The proliferation and normalization of 9/11 conspiracy theories can be explained broadly by three factors. The official narrative of the 9/11 attacks raised as many questions as it answered, creating an information vacuum. Provocateurs were then happy to fill that void. And these actors married traditional forums of dissemination, such as talk radio, with newer forms, like internet chat rooms and blogs. Their combined reach brought heretofore untapped audiences into the conspiratorial fold.
Despite the unprecedented nature of the 9/11 attacks, many of the conspiracy theories about them followed a familiar far-right playbook: find foreign masterminds—often Jews—and allege that they worked with traitors inside the U.S. political or economic establishment to undermine America’s power. In the U.S. conspiratorial canon, antisemitic and anti-government sentiments have long gone hand in hand.
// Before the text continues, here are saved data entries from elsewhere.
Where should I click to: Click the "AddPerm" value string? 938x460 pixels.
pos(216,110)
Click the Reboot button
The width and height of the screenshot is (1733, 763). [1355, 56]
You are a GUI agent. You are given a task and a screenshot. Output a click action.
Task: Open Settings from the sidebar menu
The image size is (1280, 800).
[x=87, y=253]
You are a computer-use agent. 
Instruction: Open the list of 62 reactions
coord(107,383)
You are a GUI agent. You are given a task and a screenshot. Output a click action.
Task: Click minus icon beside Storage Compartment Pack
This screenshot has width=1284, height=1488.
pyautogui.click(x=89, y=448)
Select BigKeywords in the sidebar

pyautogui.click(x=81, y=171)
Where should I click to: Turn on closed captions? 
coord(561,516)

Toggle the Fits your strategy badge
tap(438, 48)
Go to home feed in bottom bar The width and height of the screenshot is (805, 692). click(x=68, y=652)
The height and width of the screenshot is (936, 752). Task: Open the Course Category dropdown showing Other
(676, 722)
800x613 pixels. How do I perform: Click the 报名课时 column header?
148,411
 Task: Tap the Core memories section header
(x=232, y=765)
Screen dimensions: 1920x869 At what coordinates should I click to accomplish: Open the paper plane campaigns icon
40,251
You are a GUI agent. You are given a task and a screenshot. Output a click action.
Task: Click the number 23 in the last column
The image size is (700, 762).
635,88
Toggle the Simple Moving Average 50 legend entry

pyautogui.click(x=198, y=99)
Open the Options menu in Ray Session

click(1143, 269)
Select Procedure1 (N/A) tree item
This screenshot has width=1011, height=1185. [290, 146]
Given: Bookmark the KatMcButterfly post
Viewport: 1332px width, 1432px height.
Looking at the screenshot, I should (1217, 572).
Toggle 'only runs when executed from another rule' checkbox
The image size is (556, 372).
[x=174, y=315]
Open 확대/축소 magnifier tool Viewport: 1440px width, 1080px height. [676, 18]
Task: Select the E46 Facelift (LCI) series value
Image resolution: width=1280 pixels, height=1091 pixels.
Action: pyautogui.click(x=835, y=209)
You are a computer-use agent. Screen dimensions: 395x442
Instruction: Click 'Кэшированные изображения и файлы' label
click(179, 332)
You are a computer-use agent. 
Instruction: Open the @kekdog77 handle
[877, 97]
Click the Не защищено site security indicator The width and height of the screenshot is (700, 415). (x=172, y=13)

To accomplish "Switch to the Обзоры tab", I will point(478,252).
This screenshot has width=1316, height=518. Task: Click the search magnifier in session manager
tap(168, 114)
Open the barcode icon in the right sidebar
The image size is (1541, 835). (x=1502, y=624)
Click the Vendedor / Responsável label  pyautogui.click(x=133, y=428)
Conspiracy Theories and What They Tell Us
If a conspiracy is a secret plot between two or more people, a conspiracy theory is an alleged plot for which there is limited or no evidence. Conspiracy theories rarely provide insight into the events they are supposed to explain, but they do say a lot about the people who believe them. A conspiracy theory is often a fabulist version of believers’ experiences, biases, fears, and even hopes.[4]
If we look at 9/11 through this lens, Americans who believed 9/11 conspiracy theories were deeply suspicious of their government. They didn’t just think the government was negligent, though. They were convinced it was malevolent. To explain the presumed malice, however, conspiracists didn’t look inward. They pointed to foreign “puppet masters,” whom they accused of duping or manipulating government officials to work against U.S. interests.
9/11 conspiracy theories are popular across the political spectrum, and many were crafted by people who didn’t have explicitly left- or right-wing politics in mind. But the Far Right embraced them more vigorously, and more effectively, than their counterparts on the Left. The production of Loose Change, a self-produced movie about 9/11, is a good example. The film was created by amateurs without a clear political perspective, but by the film’s third updated edition, right-wing conspiracist and talk show host Alex Jones had gotten involved.[5] At the time, Jones wasn’t well known outside of Austin, Texas, but he’d been parroting and amplifying anti-government views on his radio show since the Oklahoma City bombing in 1995. He used his involvement in the film to expand his following dramatically.
Many leftist conspiracy theorists also morphed into right-wing theorists over time. As journalist David Neiwert, author of Red Pill, Blue Pill: How to Counteract the Conspiracy Theories That Are Killing Us, notes, conspiracy theories disorient people by eroding their trust in institutions and information sources. In their attempts to salve their anxiety, adherents of conspiracy theories often seek out authoritarian people and solutions, with the result that leftist theories are often “absorbed into the larger alternative universe of conspiracy theories, and become more and more right-wing.”[6]
Official Narratives
Watching footage of the Twin Towers collapsing on a bright, late-summer morning was a shared, sometimes formative trauma among people old enough to remember the attacks. The footage ran on loop on network and cable television for days. For many people—myself included—it was hard, if not impossible, to look away.
Within this inescapable atmosphere of shock and loss, the Bush administration almost immediately started building a narrative to explain the attacks. On the evening of September 11, 2001, Bush addressed the nation and described the attacks as evil and the attackers as terrorists.[7] On the night of the attack, the CIA told the president that the agency was still assessing responsibility, but “the early signs all pointed to al Qaeda.”[8]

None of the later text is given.